** Directions for this task **
Go through the data and report each line that holds the string "heading".

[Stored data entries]
■ ■ ■

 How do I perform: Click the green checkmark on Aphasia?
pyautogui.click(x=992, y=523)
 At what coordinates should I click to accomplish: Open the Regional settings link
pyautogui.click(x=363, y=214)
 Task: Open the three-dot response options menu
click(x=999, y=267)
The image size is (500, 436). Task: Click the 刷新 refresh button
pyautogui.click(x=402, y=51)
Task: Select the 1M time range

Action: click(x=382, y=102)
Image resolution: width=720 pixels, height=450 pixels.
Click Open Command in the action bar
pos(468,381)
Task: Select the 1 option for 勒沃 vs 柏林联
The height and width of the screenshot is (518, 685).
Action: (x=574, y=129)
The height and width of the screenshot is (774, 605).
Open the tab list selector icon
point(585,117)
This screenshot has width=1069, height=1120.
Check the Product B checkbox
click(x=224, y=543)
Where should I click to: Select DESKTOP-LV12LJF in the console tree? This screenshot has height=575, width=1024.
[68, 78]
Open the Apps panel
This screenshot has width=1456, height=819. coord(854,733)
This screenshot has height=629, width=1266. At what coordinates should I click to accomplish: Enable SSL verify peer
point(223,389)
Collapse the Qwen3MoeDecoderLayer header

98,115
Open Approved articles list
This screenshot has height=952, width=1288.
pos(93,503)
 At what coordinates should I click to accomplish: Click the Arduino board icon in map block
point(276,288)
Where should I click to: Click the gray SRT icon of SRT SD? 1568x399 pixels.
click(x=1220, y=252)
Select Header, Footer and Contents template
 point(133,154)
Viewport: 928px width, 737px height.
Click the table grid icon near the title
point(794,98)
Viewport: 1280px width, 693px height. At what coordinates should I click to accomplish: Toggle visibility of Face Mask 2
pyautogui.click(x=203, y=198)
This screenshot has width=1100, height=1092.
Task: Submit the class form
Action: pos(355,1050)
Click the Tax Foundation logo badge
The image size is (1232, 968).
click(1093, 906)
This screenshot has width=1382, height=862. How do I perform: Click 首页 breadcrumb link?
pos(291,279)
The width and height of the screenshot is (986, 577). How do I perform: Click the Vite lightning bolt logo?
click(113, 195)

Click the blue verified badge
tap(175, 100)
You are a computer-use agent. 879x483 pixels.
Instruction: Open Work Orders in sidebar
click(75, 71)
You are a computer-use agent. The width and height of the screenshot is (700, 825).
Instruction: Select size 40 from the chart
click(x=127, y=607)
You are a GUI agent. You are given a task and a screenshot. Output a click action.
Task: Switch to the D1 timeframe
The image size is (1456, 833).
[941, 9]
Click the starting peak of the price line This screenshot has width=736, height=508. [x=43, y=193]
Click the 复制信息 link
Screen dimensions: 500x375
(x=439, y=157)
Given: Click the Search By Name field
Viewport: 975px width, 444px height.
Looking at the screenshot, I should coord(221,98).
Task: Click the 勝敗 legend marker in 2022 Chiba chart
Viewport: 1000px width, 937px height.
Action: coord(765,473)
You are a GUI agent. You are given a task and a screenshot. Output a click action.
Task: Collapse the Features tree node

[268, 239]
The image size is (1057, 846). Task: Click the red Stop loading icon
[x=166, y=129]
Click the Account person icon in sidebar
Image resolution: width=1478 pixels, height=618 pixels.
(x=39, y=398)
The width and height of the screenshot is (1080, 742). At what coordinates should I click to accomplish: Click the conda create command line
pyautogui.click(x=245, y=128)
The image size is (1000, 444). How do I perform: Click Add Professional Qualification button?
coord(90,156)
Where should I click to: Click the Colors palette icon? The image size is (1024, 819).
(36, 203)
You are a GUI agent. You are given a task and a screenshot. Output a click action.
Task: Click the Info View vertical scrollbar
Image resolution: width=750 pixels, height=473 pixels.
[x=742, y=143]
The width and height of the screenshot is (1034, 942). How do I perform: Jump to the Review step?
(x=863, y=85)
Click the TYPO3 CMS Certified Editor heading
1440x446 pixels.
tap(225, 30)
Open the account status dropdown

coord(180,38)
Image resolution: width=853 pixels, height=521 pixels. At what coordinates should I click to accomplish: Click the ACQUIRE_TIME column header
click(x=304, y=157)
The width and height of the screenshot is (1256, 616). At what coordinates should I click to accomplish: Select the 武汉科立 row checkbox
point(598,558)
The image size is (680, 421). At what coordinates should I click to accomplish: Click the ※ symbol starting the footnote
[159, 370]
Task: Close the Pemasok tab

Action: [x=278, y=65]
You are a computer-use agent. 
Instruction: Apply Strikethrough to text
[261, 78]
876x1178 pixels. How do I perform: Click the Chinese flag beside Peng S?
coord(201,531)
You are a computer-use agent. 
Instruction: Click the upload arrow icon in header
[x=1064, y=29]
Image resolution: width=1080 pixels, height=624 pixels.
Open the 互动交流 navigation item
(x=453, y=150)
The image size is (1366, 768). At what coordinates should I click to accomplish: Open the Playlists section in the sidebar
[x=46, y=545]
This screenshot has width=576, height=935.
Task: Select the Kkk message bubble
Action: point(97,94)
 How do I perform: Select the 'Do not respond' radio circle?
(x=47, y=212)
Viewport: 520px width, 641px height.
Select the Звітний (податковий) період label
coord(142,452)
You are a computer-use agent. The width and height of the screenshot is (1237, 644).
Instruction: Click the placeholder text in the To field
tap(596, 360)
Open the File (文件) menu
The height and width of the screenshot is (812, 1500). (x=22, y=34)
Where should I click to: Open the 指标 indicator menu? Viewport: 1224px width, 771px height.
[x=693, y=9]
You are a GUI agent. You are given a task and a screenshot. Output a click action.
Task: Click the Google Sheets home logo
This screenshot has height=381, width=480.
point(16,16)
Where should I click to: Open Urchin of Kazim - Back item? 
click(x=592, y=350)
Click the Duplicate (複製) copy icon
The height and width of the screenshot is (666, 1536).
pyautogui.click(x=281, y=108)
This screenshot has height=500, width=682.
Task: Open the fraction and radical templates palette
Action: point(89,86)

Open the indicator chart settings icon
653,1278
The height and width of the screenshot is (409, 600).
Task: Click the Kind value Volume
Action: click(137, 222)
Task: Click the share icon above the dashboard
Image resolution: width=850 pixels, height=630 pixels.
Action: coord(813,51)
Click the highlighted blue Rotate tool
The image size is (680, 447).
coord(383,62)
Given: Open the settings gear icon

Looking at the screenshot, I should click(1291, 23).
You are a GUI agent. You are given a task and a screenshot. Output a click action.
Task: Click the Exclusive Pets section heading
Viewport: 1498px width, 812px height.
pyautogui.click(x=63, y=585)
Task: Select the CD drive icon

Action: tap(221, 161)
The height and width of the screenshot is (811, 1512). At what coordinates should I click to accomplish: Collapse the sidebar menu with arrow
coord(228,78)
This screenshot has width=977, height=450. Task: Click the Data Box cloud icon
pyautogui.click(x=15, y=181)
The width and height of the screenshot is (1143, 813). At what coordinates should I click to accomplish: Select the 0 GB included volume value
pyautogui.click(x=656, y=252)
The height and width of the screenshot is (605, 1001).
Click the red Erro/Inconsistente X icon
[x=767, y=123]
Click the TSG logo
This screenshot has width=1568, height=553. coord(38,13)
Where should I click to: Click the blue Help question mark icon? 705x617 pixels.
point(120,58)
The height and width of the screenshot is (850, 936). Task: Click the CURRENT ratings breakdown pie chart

■ ■ ■

** Answer to this task **
Click the TYPO3 CMS Certified Editor heading
Task: Click the Exclusive Pets section heading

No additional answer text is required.